Provide again, from the entries below, every line from the one containing "Where should I click to: Switch to the 天赋" through the one containing "Given: Select the Home Screen & Dock icon", exactly as written, and no other line.

___ RECORDS SHOWN

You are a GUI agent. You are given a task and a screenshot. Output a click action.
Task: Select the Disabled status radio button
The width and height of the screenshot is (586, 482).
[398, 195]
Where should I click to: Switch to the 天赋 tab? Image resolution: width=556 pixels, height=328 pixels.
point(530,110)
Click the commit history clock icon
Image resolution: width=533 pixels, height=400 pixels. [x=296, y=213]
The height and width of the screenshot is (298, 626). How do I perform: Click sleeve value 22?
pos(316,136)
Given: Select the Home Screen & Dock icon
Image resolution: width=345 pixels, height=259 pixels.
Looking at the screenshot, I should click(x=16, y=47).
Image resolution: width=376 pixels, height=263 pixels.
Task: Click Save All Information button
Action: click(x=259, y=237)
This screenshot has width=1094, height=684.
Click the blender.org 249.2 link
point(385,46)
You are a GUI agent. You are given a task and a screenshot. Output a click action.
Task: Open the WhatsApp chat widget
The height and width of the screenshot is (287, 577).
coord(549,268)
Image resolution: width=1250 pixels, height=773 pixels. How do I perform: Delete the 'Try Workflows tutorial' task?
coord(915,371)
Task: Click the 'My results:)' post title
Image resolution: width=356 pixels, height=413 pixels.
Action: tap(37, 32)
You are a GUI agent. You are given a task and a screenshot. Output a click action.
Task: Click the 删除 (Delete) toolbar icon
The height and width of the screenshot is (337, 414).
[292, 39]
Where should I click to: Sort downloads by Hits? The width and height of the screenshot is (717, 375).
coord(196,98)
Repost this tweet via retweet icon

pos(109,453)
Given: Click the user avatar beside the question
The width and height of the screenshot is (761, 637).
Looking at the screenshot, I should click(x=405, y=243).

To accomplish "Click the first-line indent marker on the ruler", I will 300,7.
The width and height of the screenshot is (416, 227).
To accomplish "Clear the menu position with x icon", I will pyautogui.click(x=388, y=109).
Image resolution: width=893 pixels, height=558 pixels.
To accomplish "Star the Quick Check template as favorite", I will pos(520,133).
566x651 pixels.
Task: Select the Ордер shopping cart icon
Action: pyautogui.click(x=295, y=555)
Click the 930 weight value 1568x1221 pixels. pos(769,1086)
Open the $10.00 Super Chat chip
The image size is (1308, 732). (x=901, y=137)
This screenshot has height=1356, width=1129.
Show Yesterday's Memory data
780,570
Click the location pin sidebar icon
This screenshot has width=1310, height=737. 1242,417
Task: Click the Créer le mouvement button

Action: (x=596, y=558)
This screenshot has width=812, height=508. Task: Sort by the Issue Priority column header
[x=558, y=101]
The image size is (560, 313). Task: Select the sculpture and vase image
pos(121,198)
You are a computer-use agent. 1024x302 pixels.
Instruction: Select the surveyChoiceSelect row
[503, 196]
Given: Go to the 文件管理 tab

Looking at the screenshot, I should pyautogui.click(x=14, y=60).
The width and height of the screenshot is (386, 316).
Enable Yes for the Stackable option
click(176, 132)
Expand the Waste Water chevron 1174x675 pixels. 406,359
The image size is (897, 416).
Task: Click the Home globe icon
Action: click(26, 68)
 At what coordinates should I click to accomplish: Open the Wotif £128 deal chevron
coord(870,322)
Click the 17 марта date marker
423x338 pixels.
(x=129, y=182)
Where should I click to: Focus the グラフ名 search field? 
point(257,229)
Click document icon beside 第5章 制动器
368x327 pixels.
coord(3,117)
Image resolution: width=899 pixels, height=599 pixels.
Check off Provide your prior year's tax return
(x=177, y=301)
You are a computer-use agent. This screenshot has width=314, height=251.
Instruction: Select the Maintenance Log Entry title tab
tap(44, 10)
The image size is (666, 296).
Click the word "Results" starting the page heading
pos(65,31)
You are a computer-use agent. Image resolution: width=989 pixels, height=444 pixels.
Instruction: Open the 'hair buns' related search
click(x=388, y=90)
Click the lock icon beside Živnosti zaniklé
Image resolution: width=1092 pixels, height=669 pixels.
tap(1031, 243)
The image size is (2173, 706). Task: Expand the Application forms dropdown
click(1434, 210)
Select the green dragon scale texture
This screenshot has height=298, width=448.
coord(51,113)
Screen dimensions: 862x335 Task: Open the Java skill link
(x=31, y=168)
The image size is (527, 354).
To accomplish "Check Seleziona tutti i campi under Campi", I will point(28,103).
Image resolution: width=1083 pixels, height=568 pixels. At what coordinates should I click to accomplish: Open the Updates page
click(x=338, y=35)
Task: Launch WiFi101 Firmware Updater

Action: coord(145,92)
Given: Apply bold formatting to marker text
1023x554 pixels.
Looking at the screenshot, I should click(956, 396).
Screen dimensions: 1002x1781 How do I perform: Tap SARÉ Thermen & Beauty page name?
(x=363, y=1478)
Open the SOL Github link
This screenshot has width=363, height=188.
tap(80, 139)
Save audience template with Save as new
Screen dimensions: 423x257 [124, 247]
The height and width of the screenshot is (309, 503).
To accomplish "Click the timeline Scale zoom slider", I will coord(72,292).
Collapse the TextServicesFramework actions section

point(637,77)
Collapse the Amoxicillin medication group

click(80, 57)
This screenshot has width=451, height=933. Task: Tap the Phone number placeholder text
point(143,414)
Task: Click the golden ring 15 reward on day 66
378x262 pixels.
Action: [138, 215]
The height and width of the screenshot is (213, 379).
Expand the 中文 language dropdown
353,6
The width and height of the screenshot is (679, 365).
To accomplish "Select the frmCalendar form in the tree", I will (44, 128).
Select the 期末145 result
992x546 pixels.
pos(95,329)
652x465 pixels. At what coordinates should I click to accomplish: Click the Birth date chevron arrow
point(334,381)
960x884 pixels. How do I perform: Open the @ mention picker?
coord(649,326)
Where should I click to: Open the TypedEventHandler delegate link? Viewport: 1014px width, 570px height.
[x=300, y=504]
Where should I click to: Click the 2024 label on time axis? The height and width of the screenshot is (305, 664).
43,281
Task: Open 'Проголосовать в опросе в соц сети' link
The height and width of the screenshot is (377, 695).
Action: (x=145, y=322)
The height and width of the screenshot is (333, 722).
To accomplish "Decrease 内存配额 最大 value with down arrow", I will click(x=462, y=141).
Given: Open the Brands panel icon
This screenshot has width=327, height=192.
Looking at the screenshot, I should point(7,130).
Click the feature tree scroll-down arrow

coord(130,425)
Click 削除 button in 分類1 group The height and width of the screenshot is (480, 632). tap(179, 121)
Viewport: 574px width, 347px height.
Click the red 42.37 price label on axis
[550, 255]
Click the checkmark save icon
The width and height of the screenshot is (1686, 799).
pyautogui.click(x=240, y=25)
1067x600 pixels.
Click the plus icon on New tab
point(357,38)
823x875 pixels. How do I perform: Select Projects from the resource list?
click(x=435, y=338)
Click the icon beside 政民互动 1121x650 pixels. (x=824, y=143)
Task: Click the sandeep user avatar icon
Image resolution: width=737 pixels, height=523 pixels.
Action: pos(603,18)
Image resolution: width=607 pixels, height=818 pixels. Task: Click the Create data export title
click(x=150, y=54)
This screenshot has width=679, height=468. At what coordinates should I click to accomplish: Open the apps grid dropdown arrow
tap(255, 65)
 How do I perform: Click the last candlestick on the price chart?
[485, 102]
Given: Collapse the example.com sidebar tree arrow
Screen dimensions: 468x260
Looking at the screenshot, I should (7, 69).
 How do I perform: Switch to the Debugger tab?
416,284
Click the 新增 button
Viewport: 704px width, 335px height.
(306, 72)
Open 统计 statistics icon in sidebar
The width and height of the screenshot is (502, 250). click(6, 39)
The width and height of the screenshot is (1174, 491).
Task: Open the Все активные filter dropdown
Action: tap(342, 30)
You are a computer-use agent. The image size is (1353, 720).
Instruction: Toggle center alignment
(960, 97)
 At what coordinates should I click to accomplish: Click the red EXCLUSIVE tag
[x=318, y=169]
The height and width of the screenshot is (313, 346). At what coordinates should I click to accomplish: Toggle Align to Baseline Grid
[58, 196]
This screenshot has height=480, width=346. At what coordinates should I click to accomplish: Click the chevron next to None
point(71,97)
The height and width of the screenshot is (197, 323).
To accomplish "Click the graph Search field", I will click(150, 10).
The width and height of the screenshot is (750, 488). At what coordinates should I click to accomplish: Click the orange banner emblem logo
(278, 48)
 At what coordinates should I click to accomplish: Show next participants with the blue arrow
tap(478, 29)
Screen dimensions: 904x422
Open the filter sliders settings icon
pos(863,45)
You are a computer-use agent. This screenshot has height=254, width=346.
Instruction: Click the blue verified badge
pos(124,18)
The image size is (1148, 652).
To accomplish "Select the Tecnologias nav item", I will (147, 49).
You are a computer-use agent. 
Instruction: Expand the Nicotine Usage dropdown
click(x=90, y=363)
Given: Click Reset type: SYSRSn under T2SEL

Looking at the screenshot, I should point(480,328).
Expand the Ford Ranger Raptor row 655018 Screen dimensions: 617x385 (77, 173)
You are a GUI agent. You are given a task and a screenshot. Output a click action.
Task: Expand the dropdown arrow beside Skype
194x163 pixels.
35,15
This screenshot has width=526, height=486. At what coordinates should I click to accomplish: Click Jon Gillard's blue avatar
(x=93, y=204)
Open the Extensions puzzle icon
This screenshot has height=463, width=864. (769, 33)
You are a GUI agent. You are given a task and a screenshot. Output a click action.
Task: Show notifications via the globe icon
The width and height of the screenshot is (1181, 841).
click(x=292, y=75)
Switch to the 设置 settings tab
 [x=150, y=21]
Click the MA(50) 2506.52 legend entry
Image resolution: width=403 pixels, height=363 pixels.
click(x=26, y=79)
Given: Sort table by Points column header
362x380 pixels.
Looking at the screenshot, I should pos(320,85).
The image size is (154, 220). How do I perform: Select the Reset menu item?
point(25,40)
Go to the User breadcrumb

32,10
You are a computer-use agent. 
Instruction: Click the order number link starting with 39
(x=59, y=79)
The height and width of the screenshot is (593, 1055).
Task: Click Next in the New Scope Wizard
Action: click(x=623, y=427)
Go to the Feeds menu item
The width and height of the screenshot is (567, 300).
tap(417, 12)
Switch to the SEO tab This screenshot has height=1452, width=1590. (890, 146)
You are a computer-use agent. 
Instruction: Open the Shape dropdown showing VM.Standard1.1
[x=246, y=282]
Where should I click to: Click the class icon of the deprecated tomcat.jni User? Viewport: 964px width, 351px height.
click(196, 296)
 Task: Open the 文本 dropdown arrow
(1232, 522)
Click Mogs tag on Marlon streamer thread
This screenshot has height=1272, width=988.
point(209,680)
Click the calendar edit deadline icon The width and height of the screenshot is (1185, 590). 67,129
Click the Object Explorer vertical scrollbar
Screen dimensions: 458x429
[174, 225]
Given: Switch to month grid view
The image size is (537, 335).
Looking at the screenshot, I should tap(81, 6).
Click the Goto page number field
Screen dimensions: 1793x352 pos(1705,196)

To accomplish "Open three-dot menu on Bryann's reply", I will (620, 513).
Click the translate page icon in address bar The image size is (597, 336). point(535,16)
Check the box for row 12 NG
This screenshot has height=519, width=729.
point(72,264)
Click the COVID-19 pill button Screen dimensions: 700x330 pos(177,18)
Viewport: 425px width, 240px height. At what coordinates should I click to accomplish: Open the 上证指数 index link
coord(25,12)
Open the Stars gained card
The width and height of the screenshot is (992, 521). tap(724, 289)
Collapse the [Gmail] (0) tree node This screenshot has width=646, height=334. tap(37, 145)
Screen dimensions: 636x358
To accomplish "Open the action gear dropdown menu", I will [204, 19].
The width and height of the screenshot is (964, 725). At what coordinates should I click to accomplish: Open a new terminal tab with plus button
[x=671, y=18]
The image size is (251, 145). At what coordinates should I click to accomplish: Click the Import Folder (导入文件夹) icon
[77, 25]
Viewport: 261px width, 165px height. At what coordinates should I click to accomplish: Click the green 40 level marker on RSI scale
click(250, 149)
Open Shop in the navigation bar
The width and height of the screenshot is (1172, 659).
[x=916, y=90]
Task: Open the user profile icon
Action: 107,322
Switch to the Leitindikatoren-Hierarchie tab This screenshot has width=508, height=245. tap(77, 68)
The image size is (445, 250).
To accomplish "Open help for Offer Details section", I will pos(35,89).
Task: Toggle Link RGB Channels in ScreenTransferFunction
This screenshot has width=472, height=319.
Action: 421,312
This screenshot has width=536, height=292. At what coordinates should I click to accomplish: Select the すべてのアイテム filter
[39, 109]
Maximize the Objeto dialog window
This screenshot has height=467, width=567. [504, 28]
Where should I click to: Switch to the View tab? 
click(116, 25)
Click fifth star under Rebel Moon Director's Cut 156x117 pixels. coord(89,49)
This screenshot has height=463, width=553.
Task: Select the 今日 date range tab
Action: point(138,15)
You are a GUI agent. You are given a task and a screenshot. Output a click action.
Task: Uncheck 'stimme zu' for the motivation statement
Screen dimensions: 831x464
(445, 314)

______

- RESULT OF THE TASK -
Where should I click to: Switch to the 天赋 tab? Image resolution: width=556 pixels, height=328 pixels.
point(530,110)
Click the commit history clock icon
Image resolution: width=533 pixels, height=400 pixels. [x=296, y=213]
The height and width of the screenshot is (298, 626). How do I perform: Click sleeve value 22?
pos(316,136)
Given: Select the Home Screen & Dock icon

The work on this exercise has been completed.